Task to carry out:
Swap "context menu" for "dropdown menu" in the items from the line containing "Click the Labneh Ice Lollies title" through the end of the items, both ends included, and leave everything else as it is. Write out only those lines, without the pictures.

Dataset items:
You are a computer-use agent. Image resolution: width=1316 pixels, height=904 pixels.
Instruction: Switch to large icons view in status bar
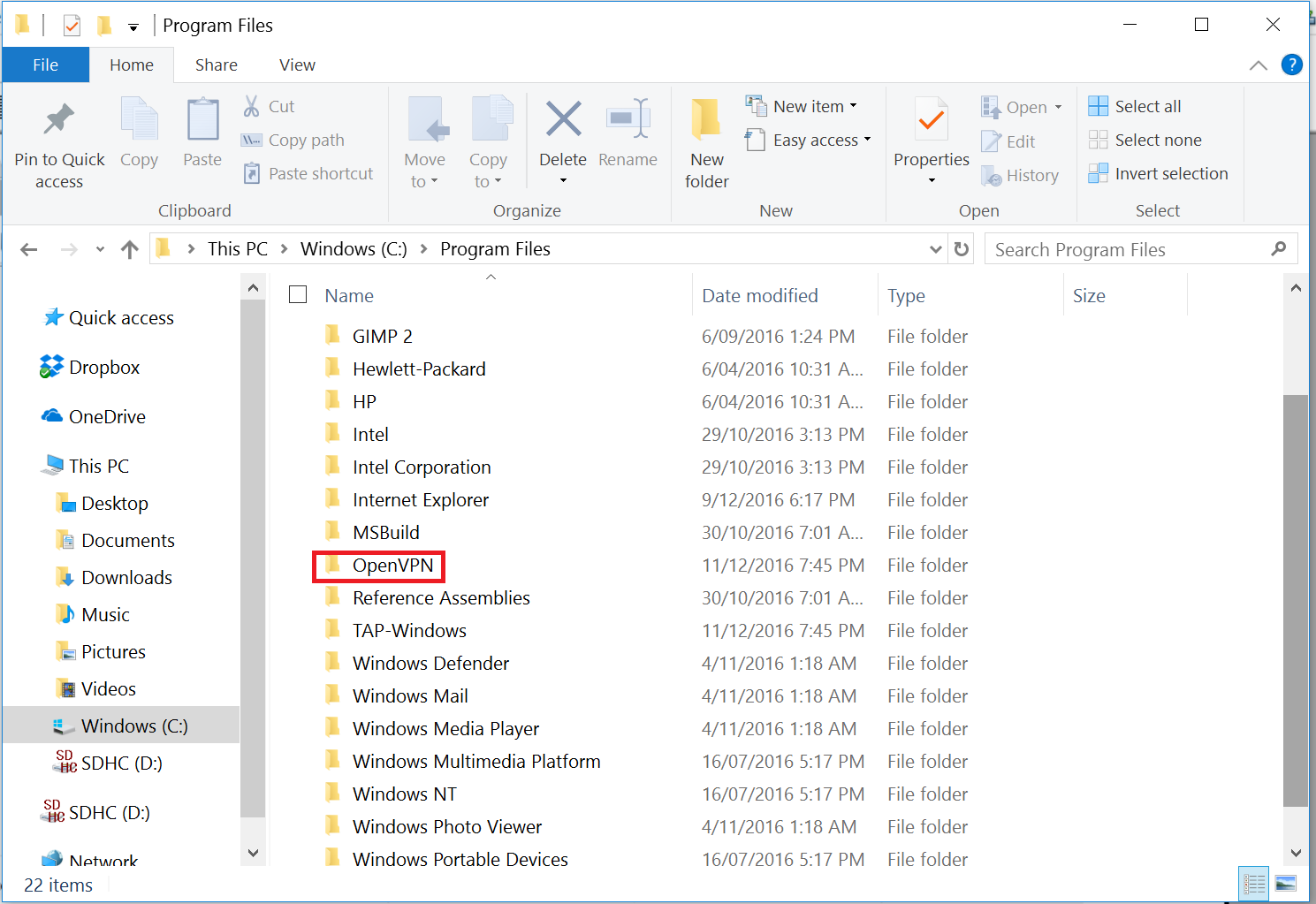coord(1286,883)
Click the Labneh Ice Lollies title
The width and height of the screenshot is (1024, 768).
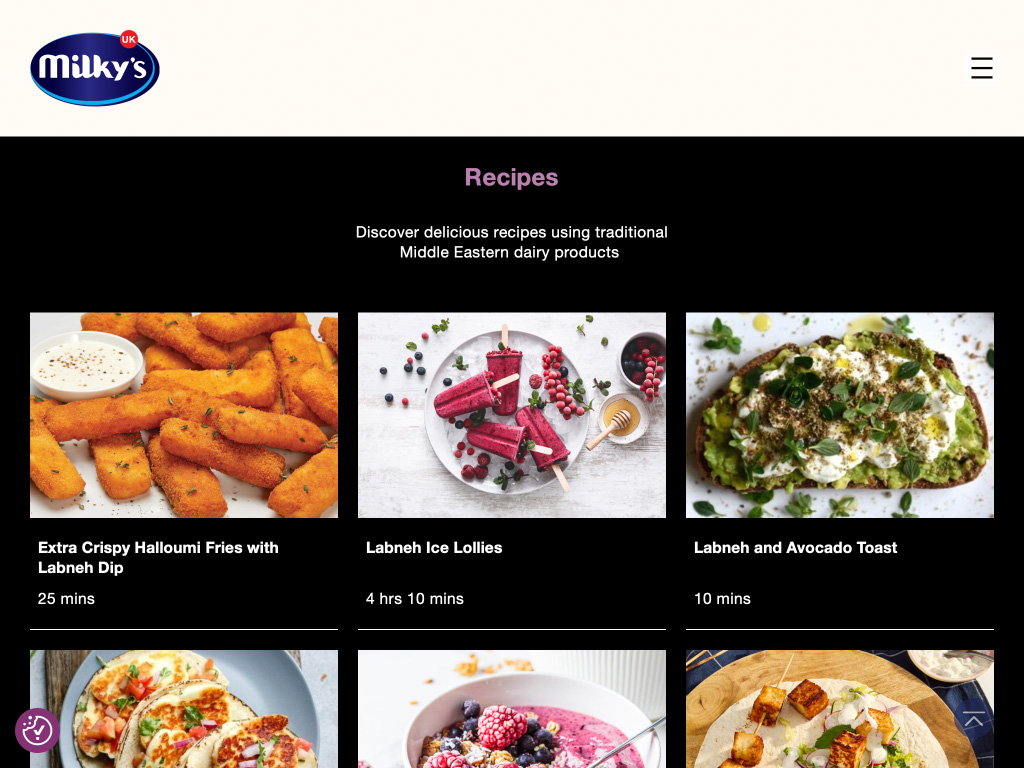434,547
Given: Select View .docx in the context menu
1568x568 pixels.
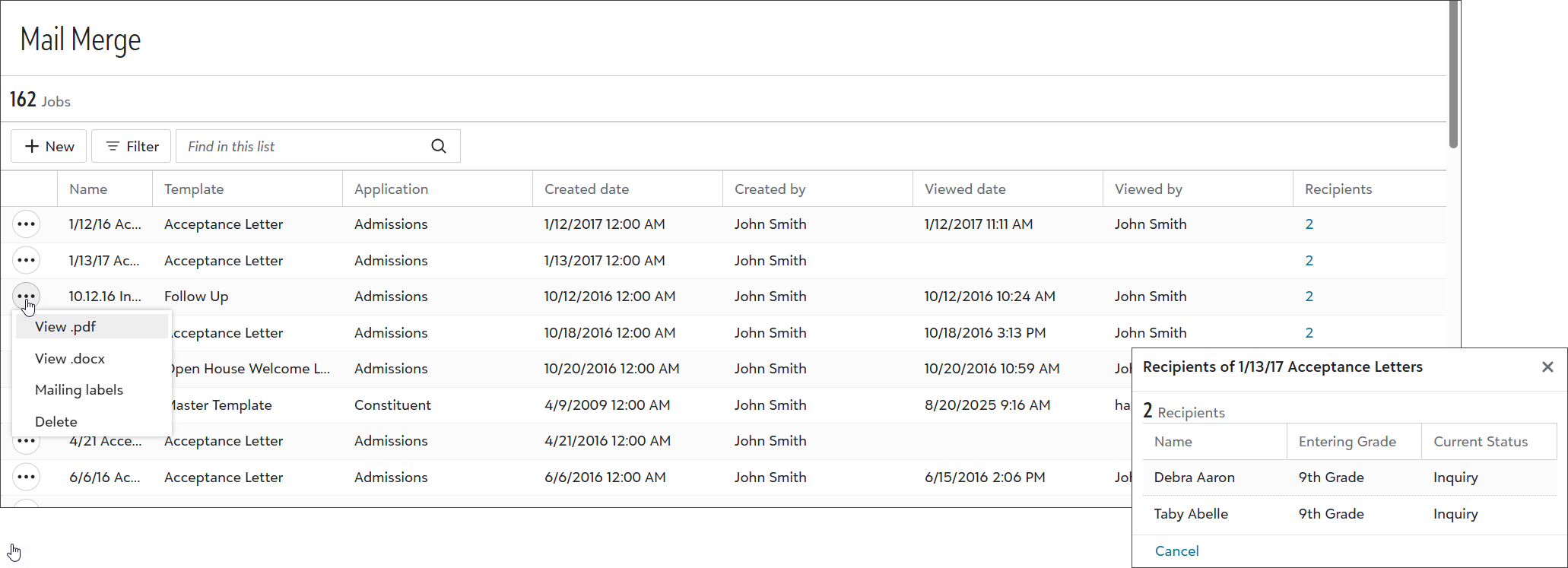Looking at the screenshot, I should click(70, 359).
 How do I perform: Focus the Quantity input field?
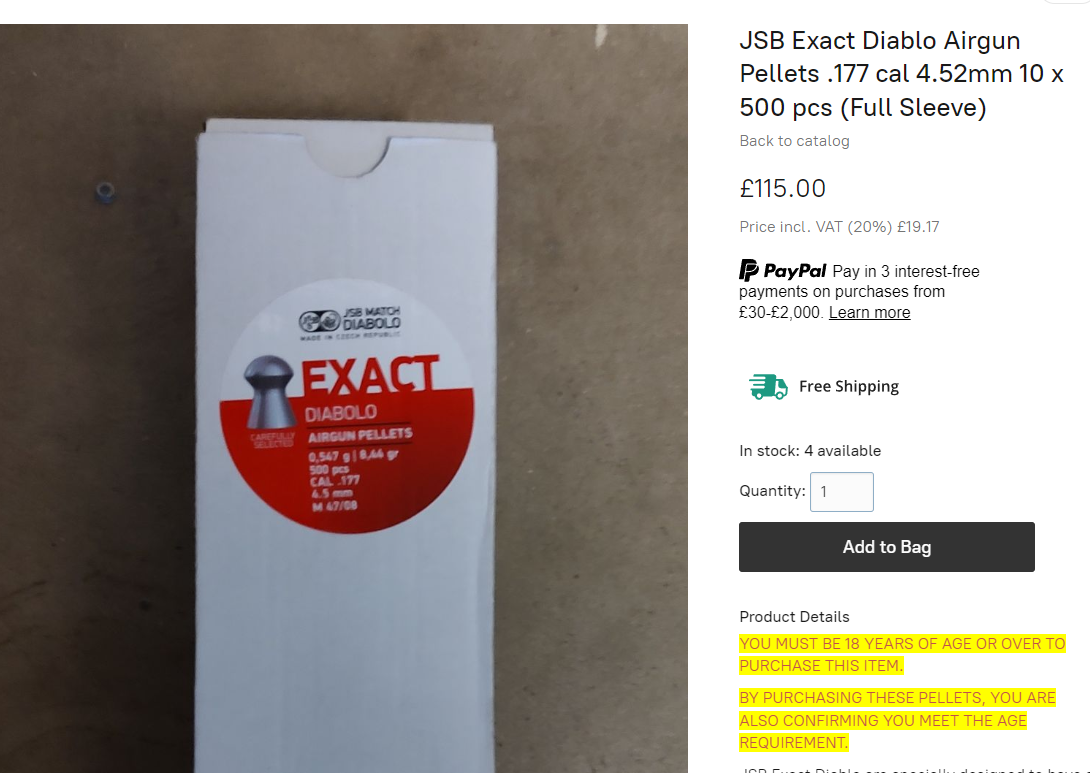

Exercise answer:
Click the Labneh Ice Lollies title
The width and height of the screenshot is (1024, 768).
434,547
Given: Select View .docx in the dropdown menu
1568x568 pixels.
Looking at the screenshot, I should click(70, 359).
 How do I perform: Focus the Quantity input field?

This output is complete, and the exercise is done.